Die klassischen Chemotherapien wirken allgemein und haben sowohl eine Wirkung gegen den Tumor wie auch gegen Nebenwirkungen.

Modernere Medikamente sind hingegen gezielt eingesetzte Medikamente, die nur auf das Krebsgewebe gerichtet sind. Erste solche Medikamente wurden kürzlich für niedriggradige Gliome erhältlich, mit denen der Tumor potentiell für Jahre kontrolliert werden kann.

 

Gibt es neben den klassischen Behandlungsmethoden auch innovative Behandlungsansätze?

Schucht: Hier ist die Methode «Tumor Treating Fields» zu nennen. Diese Behandlungsart setzt auf Magnetfelder, welche die Zellteilung der Tumorzellen direkt stören. Sie hat bereits gezeigt, dass sie das Überleben von Patient innen mit bösartigen Gliomen um mehrere Monate verlängern kann. Die Anwendung erfordert jedoch gewisse Anpassungen im Alltag, da die Therapie nur mit rasiertem Schädel durchgeführt werden kann. Für viele Betroffene ist dies jedoch mit Veränderungen im Lebensstil und dem Verlust der Haare verbunden, was als Belastung empfunden werden kann.

«Auch wenn schon viel erreicht wurde – bei Diagnostik, Therapie und Lebensqualität – gibt es noch grosses Potenzial.»

Prof. Philippe Schucht

Die Therapie oder die Auswirkungen von Gliomen können das Gehirn in seiner Funktion beeinträchtigen. Wie können Patienten damit umgehen?

Schucht: Viele Betroffene leiden unter Symptomen wie Krampfanfällen, Müdigkeit oder kognitiven Einschränkungen. Technologische Hilfsmittel erlauben uns heute, den Tumor viel präziser zu entfernen. Durch diese präziseren Operationen können sehr viele Symptome vermieden werden.

Für eine erfolgreiche Alltagsbewältigung ist die Mithilfe des sozialen Umfelds und die Entstigmatisierung der Erkrankung entscheidend. Bei berufstätigen Patientinnen ist die Unterstützung durch den Arbeitgeber eine wertvolle Hilfe, um sich im Berufsalltag zurecht zu finden. Sehr wertvoll sind die psychologische Begleitung sowie Physio-, Ergo-und Logopädie.
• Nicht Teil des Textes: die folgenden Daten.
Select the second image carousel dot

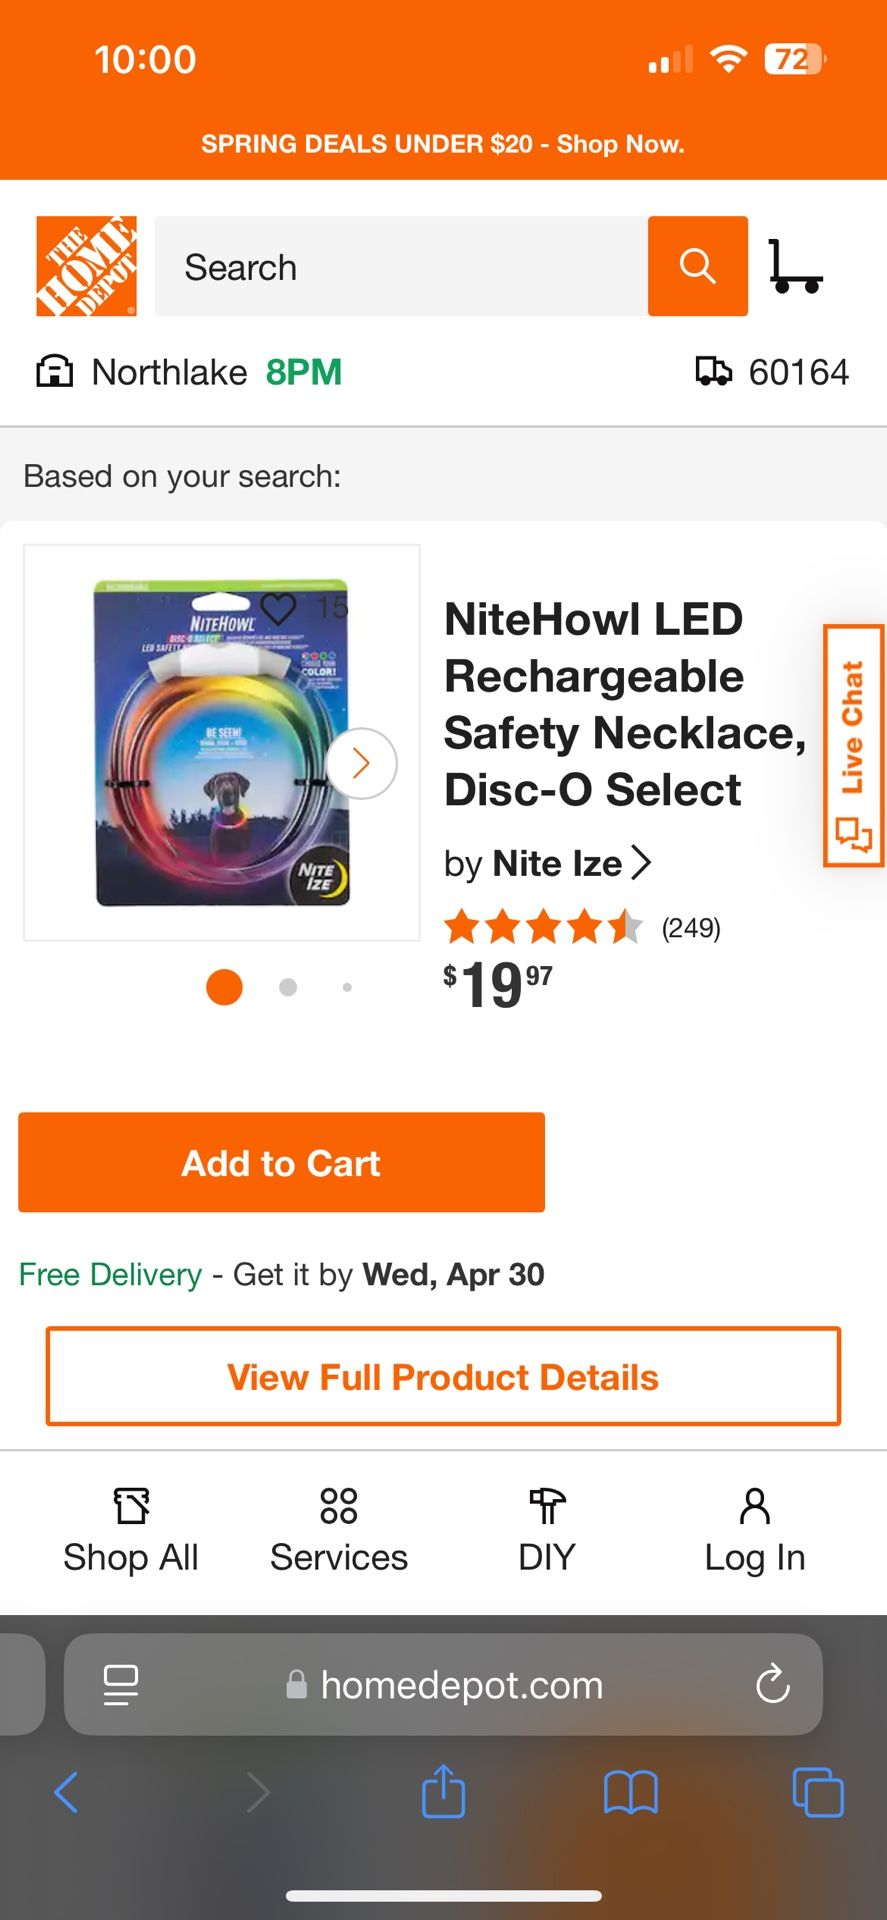tap(288, 987)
Besonders bei jüngeren Patienten erleichtert die Lernfähigkeit des Gehirns, verlorene Fähigkeiten wieder aufzubauen.

 

Welche Entwicklungen geben Hoffnung für die zukünftige Behandlung von Gliomen?

Schucht: In den kommenden Jahren erwarten wir weitere technologische Fortschritte in der Neurochirurgie. Ziel bleibt es, Tumorgewebe noch gezielter zu entfernen und gesundes Hirngewebe besser zu schützen. Neue Forschungsansätze, wie etwa das auf künstlicher Intelligenz basierte HORAO-Projekt bei uns am Inselspital, arbeiten an innovativen Methoden zur Darstellung von Hirnzellen während der Operation. Solche Technologien könnten Eingriffe künftig noch sicherer machen.

Auch wenn schon viel erreicht wurde – bei Diagnostik, Therapie und Lebensqualität – gibt es noch grosses Potenzial. Die Forschung lebt zudem vom Engagement der Patientinnen, die an Studien teilnehmen und so wesentlich zu den Entwicklungen der Zukunft beitragen.